*** Block opens ***

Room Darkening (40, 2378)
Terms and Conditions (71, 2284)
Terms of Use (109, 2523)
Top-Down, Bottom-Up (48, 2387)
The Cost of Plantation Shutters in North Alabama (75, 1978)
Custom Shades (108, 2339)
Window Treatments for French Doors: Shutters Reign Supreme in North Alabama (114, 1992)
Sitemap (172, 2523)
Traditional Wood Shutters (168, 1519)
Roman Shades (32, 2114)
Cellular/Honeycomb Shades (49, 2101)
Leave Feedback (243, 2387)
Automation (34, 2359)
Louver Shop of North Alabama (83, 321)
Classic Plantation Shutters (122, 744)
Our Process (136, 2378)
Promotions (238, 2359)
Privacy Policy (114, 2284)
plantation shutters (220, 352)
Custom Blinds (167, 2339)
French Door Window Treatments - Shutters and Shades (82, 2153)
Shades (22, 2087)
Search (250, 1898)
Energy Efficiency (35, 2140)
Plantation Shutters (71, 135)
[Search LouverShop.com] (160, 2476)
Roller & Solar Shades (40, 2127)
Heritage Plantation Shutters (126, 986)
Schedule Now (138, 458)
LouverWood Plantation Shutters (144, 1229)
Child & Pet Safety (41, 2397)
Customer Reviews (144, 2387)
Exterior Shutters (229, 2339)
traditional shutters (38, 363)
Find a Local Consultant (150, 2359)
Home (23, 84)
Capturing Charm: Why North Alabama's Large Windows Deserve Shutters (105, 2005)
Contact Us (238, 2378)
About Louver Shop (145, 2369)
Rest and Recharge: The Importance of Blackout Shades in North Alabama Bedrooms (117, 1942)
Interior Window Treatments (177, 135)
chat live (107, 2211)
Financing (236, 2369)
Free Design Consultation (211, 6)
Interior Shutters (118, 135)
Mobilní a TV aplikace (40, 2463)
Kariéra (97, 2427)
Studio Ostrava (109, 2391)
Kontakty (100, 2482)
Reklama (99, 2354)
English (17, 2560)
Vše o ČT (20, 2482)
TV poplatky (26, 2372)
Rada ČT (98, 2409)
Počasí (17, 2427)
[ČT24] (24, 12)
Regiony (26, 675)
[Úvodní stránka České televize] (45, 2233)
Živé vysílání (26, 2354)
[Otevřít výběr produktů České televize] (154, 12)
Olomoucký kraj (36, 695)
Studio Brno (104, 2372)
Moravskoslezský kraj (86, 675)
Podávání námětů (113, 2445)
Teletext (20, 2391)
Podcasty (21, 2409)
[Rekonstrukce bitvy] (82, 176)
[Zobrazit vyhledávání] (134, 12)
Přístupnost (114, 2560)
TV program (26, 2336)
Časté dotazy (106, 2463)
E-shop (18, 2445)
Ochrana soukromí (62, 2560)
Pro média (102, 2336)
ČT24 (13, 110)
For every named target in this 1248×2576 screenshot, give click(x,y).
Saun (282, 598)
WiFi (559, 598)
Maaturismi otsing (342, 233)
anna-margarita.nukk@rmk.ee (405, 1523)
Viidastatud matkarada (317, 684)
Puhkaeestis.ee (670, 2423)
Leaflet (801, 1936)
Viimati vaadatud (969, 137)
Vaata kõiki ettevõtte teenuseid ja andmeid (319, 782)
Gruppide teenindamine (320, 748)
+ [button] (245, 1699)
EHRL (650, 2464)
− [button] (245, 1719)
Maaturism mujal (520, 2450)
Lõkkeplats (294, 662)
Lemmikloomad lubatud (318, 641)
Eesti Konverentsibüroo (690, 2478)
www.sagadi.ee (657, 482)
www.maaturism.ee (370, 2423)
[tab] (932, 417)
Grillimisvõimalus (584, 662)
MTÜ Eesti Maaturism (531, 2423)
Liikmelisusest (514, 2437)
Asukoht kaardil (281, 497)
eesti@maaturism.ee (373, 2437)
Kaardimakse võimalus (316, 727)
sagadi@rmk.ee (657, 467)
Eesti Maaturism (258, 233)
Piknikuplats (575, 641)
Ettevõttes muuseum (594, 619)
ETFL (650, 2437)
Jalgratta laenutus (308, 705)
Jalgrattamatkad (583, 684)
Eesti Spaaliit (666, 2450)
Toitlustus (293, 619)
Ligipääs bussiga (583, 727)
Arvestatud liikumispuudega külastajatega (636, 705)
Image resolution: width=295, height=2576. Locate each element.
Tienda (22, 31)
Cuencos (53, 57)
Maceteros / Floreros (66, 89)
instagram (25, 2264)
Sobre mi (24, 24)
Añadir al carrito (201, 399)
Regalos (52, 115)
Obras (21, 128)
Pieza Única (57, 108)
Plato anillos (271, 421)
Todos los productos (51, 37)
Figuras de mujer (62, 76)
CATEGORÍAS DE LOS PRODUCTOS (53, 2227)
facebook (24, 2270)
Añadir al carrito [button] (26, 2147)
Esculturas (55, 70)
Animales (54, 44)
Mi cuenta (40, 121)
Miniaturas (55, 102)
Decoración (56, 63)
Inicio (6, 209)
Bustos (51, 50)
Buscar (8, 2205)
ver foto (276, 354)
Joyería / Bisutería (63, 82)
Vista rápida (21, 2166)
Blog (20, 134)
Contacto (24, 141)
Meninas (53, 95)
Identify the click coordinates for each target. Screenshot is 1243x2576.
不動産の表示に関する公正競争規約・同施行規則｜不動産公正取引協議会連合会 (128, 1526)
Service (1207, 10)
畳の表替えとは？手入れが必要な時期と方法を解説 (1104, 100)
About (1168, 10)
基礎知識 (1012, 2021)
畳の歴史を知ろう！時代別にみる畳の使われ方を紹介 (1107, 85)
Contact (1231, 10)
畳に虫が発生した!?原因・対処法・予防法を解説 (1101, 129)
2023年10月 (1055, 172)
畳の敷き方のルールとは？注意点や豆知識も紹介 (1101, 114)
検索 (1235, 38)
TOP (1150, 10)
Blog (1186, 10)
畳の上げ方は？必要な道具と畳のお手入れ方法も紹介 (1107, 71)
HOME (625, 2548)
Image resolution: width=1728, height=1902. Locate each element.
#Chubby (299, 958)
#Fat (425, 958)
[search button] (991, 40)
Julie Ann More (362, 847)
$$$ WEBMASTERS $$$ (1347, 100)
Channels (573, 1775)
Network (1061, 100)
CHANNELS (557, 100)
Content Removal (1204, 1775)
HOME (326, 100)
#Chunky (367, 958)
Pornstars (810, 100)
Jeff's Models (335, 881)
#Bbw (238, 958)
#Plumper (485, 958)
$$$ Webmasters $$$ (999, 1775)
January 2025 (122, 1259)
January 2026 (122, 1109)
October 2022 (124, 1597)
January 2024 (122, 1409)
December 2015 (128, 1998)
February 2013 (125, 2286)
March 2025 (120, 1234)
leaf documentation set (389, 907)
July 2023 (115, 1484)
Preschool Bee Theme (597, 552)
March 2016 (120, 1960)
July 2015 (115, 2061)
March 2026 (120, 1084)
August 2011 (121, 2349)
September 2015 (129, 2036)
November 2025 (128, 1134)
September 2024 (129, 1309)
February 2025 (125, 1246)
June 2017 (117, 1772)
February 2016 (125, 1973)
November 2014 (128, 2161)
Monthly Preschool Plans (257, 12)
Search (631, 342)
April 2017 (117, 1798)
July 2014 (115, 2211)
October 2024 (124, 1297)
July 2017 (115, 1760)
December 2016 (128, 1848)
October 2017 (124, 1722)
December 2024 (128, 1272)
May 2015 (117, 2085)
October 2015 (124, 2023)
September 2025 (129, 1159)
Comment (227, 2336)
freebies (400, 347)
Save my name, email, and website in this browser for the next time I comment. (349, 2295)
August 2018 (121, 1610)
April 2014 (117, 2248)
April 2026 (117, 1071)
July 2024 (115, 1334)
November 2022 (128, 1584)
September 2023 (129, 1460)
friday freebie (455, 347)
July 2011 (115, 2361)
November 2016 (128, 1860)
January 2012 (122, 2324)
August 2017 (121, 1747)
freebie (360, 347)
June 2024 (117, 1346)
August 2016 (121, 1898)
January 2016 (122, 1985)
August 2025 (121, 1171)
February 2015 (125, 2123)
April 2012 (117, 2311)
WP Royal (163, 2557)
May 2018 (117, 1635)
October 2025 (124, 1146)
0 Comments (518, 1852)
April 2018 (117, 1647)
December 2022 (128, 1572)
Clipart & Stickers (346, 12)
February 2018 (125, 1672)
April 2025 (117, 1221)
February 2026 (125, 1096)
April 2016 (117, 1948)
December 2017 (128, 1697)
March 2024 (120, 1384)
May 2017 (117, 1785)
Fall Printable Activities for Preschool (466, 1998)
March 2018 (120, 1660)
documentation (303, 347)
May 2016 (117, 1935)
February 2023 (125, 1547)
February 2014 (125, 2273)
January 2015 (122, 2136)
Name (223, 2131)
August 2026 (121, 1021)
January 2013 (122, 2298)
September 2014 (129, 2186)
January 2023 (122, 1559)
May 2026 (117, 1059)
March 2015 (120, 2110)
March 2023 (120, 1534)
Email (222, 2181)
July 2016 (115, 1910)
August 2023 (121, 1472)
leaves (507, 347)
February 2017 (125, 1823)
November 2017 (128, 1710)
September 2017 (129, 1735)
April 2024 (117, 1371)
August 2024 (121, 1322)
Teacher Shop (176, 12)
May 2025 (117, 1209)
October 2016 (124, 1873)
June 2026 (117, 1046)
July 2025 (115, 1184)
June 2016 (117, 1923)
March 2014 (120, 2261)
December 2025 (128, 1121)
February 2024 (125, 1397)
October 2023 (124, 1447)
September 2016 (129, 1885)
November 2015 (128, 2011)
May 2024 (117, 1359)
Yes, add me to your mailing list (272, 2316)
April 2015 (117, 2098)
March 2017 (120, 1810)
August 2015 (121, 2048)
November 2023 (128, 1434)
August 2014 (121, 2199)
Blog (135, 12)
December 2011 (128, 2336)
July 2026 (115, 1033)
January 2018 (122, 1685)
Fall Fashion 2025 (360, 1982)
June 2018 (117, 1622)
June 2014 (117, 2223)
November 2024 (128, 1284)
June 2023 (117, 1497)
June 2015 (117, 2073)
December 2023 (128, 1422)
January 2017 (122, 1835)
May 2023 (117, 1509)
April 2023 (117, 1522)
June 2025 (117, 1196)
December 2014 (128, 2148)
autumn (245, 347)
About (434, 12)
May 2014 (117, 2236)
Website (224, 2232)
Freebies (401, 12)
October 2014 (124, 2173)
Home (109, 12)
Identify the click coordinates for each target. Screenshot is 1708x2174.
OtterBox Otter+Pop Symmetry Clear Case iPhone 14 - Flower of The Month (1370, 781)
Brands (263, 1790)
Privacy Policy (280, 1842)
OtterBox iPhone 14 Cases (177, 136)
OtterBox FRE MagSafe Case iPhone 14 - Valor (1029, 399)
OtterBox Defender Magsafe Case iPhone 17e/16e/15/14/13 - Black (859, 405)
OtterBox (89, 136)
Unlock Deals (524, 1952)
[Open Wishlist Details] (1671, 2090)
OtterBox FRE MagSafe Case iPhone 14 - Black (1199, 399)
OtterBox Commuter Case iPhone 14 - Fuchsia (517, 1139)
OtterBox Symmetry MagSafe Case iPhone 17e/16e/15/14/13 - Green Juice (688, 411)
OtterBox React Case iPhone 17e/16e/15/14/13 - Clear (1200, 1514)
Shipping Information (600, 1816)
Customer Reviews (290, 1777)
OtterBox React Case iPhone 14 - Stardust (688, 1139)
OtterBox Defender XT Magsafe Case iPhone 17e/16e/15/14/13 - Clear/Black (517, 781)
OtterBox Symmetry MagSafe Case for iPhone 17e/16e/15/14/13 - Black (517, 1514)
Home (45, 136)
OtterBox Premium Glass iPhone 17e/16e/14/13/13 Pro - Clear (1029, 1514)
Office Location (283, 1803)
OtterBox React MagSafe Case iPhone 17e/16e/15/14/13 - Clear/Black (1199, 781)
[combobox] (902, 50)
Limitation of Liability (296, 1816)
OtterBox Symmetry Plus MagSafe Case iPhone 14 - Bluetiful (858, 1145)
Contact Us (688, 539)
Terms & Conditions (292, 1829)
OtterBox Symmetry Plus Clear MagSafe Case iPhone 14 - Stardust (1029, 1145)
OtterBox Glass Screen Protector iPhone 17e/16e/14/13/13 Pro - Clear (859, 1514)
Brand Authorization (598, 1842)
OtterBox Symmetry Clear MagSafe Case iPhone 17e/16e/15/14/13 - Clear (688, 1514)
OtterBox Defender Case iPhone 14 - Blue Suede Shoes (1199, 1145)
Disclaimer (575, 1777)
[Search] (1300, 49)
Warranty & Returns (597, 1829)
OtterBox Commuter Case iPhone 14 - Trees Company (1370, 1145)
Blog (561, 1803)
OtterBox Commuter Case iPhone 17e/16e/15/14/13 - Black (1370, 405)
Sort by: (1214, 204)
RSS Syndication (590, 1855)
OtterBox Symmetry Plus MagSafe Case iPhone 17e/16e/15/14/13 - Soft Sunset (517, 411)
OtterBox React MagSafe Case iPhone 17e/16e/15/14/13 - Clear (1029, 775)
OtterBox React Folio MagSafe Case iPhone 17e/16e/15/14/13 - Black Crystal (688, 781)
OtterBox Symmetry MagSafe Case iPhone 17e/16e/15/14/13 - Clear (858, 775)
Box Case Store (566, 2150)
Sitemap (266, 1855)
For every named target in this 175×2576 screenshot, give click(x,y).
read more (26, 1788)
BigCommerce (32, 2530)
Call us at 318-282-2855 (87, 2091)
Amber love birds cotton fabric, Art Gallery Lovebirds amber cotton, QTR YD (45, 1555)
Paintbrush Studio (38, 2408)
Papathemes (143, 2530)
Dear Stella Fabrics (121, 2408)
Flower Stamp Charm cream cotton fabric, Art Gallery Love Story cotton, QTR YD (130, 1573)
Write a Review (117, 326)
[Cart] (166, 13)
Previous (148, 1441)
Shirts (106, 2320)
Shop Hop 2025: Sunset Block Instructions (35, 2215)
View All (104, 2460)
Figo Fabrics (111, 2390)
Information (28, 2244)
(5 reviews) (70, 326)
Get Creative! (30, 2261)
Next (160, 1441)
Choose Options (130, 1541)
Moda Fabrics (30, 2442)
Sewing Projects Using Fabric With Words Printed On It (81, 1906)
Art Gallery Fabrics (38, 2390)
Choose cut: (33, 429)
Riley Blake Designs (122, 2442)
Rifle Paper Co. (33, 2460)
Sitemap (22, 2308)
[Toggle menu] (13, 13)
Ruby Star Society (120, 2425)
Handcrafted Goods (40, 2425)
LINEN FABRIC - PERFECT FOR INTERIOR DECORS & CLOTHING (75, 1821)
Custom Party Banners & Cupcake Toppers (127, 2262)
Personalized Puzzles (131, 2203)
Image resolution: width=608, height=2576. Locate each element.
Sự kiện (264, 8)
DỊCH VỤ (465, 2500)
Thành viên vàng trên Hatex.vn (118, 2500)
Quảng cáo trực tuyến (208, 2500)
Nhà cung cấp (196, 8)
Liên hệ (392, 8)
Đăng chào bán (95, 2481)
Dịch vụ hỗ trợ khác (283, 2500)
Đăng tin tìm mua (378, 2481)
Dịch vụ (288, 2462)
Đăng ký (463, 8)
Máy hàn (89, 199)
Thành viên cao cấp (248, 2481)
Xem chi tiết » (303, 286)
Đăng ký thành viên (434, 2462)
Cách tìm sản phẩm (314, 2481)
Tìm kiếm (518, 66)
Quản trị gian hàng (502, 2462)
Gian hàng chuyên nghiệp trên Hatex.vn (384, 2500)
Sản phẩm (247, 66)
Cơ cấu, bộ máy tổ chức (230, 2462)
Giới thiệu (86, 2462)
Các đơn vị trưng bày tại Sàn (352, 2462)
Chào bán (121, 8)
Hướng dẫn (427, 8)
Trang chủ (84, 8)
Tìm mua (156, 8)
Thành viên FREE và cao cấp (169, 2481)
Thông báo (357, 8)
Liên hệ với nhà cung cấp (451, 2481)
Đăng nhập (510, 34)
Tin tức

*** Block closes ***

Repeat only the stretch of lines starting at the one containing "[Cart] (166, 13)" and running to the final line of the entries above.

[Cart] (166, 13)
Previous (148, 1441)
Shirts (106, 2320)
Shop Hop 2025: Sunset Block Instructions (35, 2215)
View All (104, 2460)
Figo Fabrics (111, 2390)
Information (28, 2244)
(5 reviews) (70, 326)
Get Creative! (30, 2261)
Next (160, 1441)
Choose Options (130, 1541)
Moda Fabrics (30, 2442)
Sewing Projects Using Fabric With Words Printed On It (81, 1906)
Art Gallery Fabrics (38, 2390)
Choose cut: (33, 429)
Riley Blake Designs (122, 2442)
Rifle Paper Co. (33, 2460)
Sitemap (22, 2308)
[Toggle menu] (13, 13)
Ruby Star Society (120, 2425)
Handcrafted Goods (40, 2425)
LINEN FABRIC - PERFECT FOR INTERIOR DECORS & CLOTHING (75, 1821)
Custom Party Banners & Cupcake Toppers (127, 2262)
Personalized Puzzles (131, 2203)
Image resolution: width=608, height=2576. Locate each element.
Sự kiện (264, 8)
DỊCH VỤ (465, 2500)
Thành viên vàng trên Hatex.vn (118, 2500)
Quảng cáo trực tuyến (208, 2500)
Nhà cung cấp (196, 8)
Liên hệ (392, 8)
Đăng chào bán (95, 2481)
Dịch vụ hỗ trợ khác (283, 2500)
Đăng tin tìm mua (378, 2481)
Dịch vụ (288, 2462)
Đăng ký (463, 8)
Máy hàn (89, 199)
Thành viên cao cấp (248, 2481)
Xem chi tiết » (303, 286)
Đăng ký thành viên (434, 2462)
Cách tìm sản phẩm (314, 2481)
Tìm kiếm (518, 66)
Quản trị gian hàng (502, 2462)
Gian hàng chuyên nghiệp trên Hatex.vn (384, 2500)
Sản phẩm (247, 66)
Cơ cấu, bộ máy tổ chức (230, 2462)
Giới thiệu (86, 2462)
Các đơn vị trưng bày tại Sàn (352, 2462)
Chào bán (121, 8)
Hướng dẫn (427, 8)
Trang chủ (84, 8)
Tìm mua (156, 8)
Thành viên FREE và cao cấp (169, 2481)
Thông báo (357, 8)
Liên hệ với nhà cung cấp (451, 2481)
Đăng nhập (510, 34)
Tin tức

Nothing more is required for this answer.